§ **Task statement**:
Copy the stretch of the records from the line containing "Find the location" through the end of the records, word for word. Leave the pictures out of your copy.

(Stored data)
━━━━━━━━━━

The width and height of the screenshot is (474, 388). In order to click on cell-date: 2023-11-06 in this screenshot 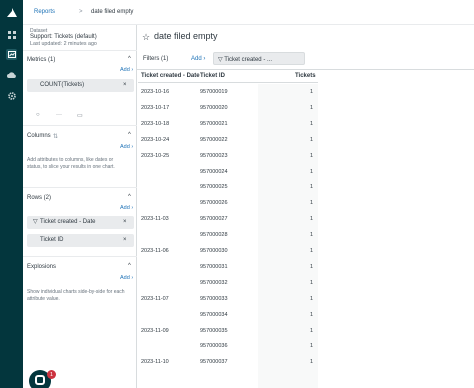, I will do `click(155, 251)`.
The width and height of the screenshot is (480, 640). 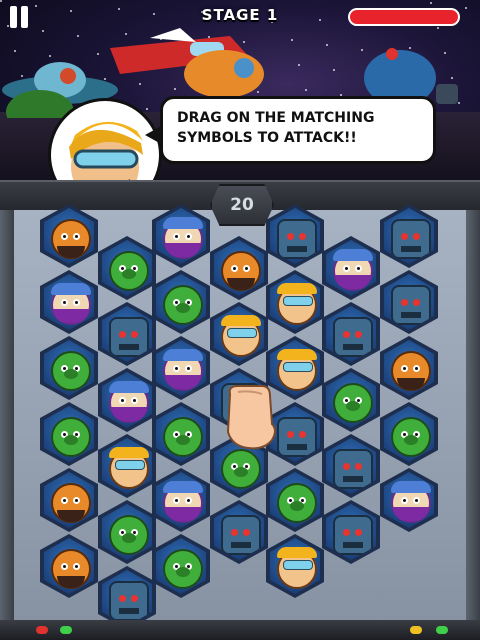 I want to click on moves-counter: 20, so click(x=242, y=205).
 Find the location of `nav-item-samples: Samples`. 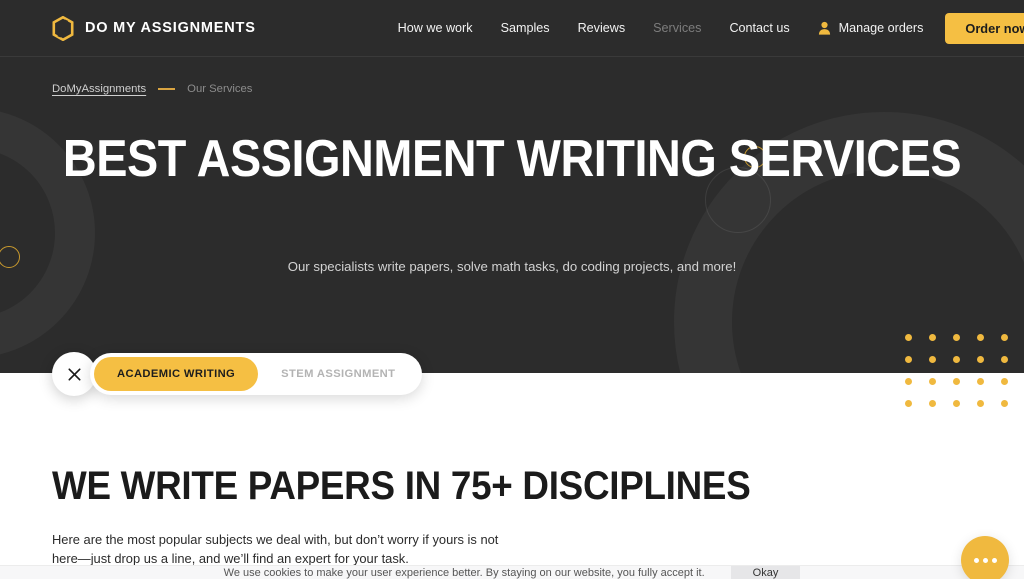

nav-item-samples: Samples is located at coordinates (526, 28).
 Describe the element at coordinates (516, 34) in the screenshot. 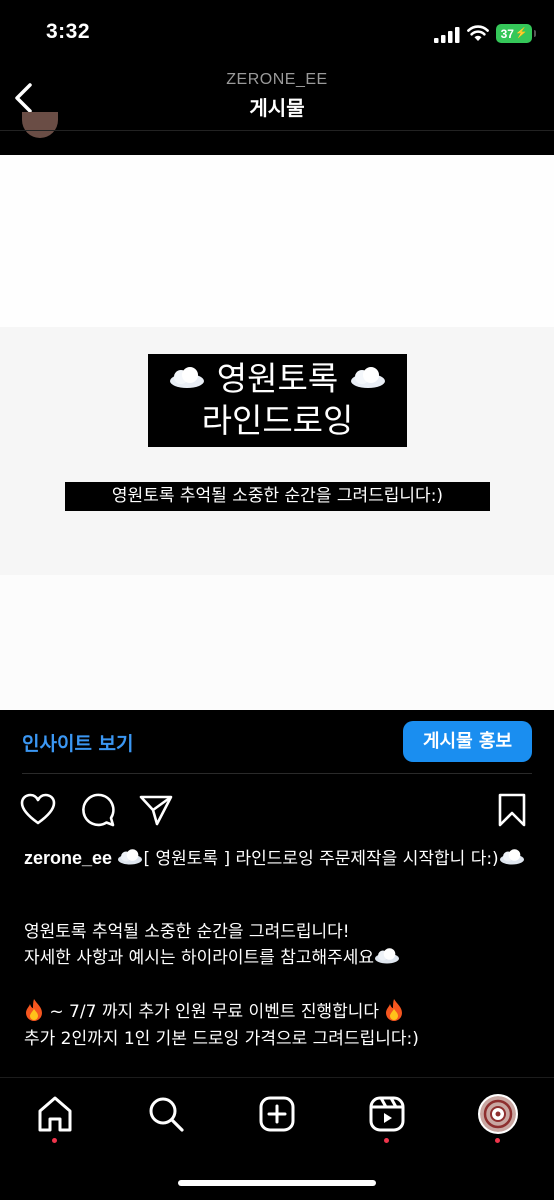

━━━━━━━━━━

§ **Written response**:
 Find the location of `nav-item-samples: Samples`. 

nav-item-samples: Samples is located at coordinates (526, 28).
 Describe the element at coordinates (516, 34) in the screenshot. 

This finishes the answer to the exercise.